There are many ways to adjust the specific focus of a new buy. The one that makes the most sense to me is to focus on the categories and vendors that are currently producing, and look for opportunities at gaps in the showroom line-up. For instance, if leather sofas are doing well and there is a hole in the line-up at the $2,000 retail level, the buyer should focus on finding a landed cost leather sofa for under $1,000.
2. Separate the purchasing roles amongst the right people. In most organizations, it makes sense to split these roles between two different people with the appropriate mind types. Depending on the size of the operation, these people can hold other responsibilities, but ideally their tasks should fit their personality. For example, the left-brain re-buyer could perform other functions such as initiating merchandise transfers, preparation of price tags, managing the nail-downs, markdowns and best-seller education. The right-brain new buyer might perform other tasks such as setting the floor or customer design.
It should be possible in most operations to split these buying duties. For small volume stores where the buyer needs to be the same person, I recommend really coming to grips with what type of mind-set the buyer is: analytical or creative. Then work on or get assistance with the weak area.
The key here is to put the right people in the right job.
3. Review to ensure that the separate buyers work seamlessly together. Remember, the common organizational goal is a better product mix to maximize sales volume, profit and cash flow. These two roles must communicate closely and often. Without this element the two-buyer system will not work well. There must be full transparency regarding what is currently on order and the direction of the business. For example, if the re-buyer sees that customers are buying Amish wood dining rooms and imported tables are dead, you don’t want the new buyer to go out and buy a bunch of new imported tables.

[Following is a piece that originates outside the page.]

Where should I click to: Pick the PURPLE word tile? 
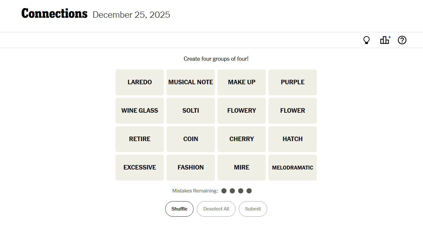[293, 82]
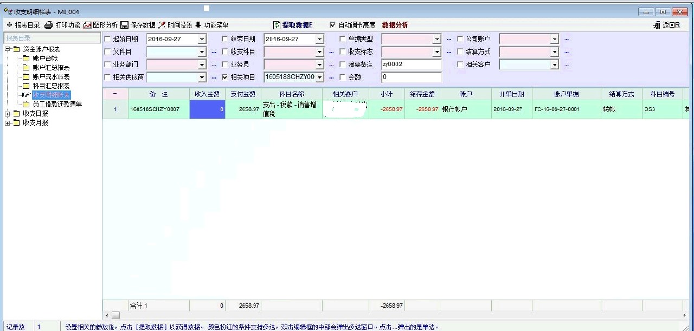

There should be weekly buyers meetings, a pre-market strategy meeting and a post-market recap. In the weekly meeting, the discussion should focus on current inventory levels, review the open to buy for new merchandise, and determine any action items to improve vendor and category performance.
The pre-market strategy meeting defines the focus of the market. It’s when the analytical buyer delivers the overall results of merchandise performance. The visual buyer then presents areas in the line-up that are without representation. Together they can make a list of the exact areas that will be researched.
The post-market recap is used to discuss the findings. After all the information is gathered, this is the time when final purchasing decisions are made. Both buyers will know exactly what is coming in and when to expect it. Once products arrive, it is the re-buyer’s responsibility to track the rate of sale and determine if they are winners to keep or dogs to discontinue.
I have witnessed improvements for retailers who switch to this system. Their floors look better, are more organized visually, and inventories are kept at more manageable levels. Sales and profits grow due to a greater percentage of best seller in-stock days, fewer items on markdown, and a faster turns that allow for trials of new product more often.
This ongoing coordination between new and re-buying keeps the buying team going in the best direction for the overall betterment of the business. If your organization can match personality types and mind-sets with the nature of the roles over time you will provide a better customer experience. An improved merchandise mix will yield a faster turning and more exciting showroom.